Municipality in Vesturland, Iceland

Hvalfjarðarsveit (/is/) is a municipality in Vesturland, Iceland. The municipality derives its name from the fjord Hvalfjörður, which forms its southern border.

The municipality formed on 1 June 2006, by the union of the former municipalities of Hvalfjarðarstrandarhreppur, Innri-Akraneshreppur, Leirár- og Melahreppur and Skilmannahreppur.

==Geography==
The shores of Hvalfjörður, Faxaflói and Borgarfjörður form the region's southern and western borders. Hvalfjarðarsveit additionally borders the municipalities of Kjósarhreppur in the south, Akranes in the west, Borgarbyggð and Skorradalshreppur in the north, and Bláskógabyggð in the highlands to the east.

The largest settlement in the municipality is Melahverfi with a population of 111 in 2016.

Prominent mountains in Hvalfjarðarsveit (from west to east) include Akrafjall, Hafnarfjall, Skarðsheiði and Botnssúlur.
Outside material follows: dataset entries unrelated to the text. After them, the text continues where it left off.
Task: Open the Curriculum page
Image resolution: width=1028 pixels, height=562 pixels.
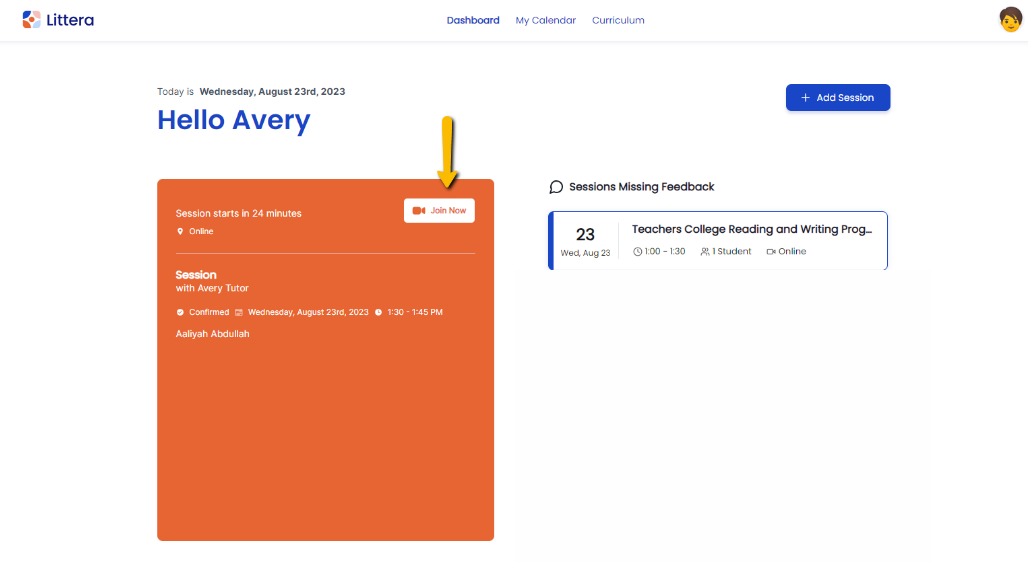Action: [618, 20]
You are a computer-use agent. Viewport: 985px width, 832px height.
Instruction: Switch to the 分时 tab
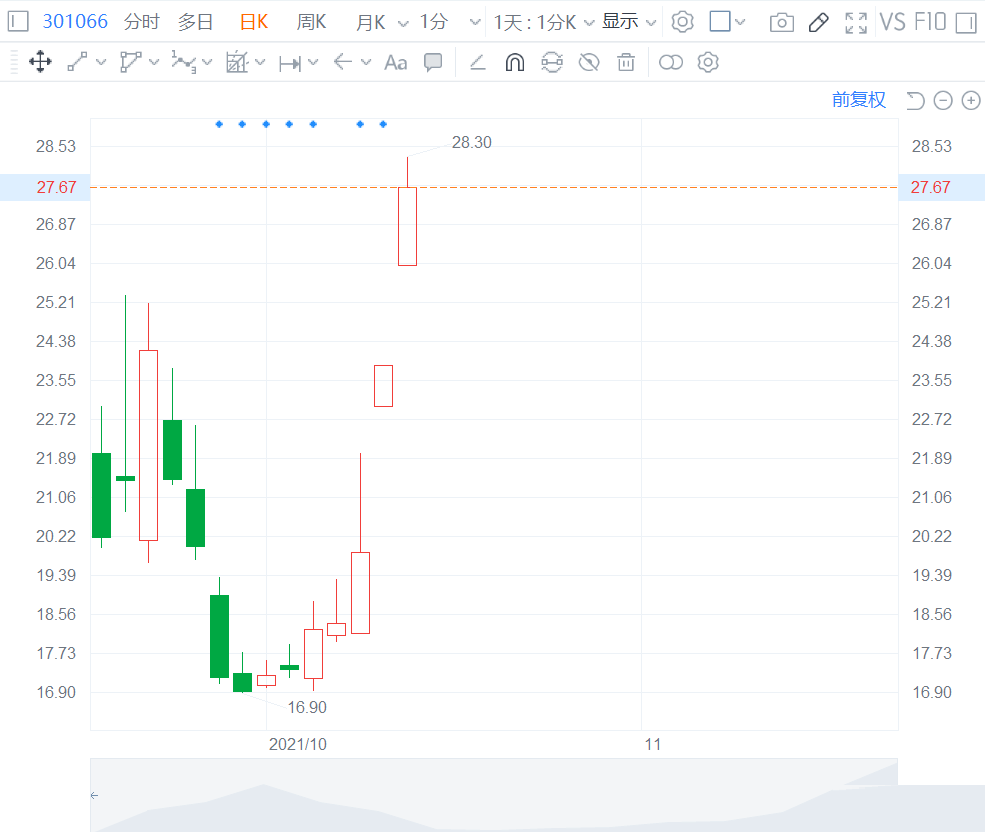point(141,22)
Notable lakes (from west to east) include Eiðisvatn, Hólmavatn, Eyrarvatn, Glammastaðavatn, Geitabergsvatn and Hvalvatn. Iceland's second-tallest waterfall, Glymur, forms part of the river Botnsá that runs from Hvalvatn into the eastern bottom of Hvalfjörður.
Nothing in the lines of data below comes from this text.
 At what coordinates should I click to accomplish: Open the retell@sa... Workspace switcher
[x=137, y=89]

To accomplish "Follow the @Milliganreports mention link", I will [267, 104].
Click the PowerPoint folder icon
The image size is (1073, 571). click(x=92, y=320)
Some 30 km of the Ring Road pass through Hvalfjarðarsveit, between the Hvalfjörður Tunnel in the south and Borgarnes in the north.

==Economy==
Although the region is mostly rural and scarcely populated, Grundartangi industrial area contains a significant part of Iceland's heavy industry, and one of the country's largest ports. The port of Grundartangi opened in 1978, is operated by Faxaflóahafnir and owned by some of the neighbouring municipalities.

A ferrosilicon plant began operations in 1979 and is now the world's second largest producer, operated by Elkem, a subsidiary of China National Bluestar Group. An aluminium plant began operations in 1998, operated by Norðurál, a subsidiary of Century Aluminum. Silicor Materials is currently planning to construct a solar silicon plant at Grundartangi.

Pollution in the region caused by sulphur dioxide and fluorine emissions from the industrial area is controversial.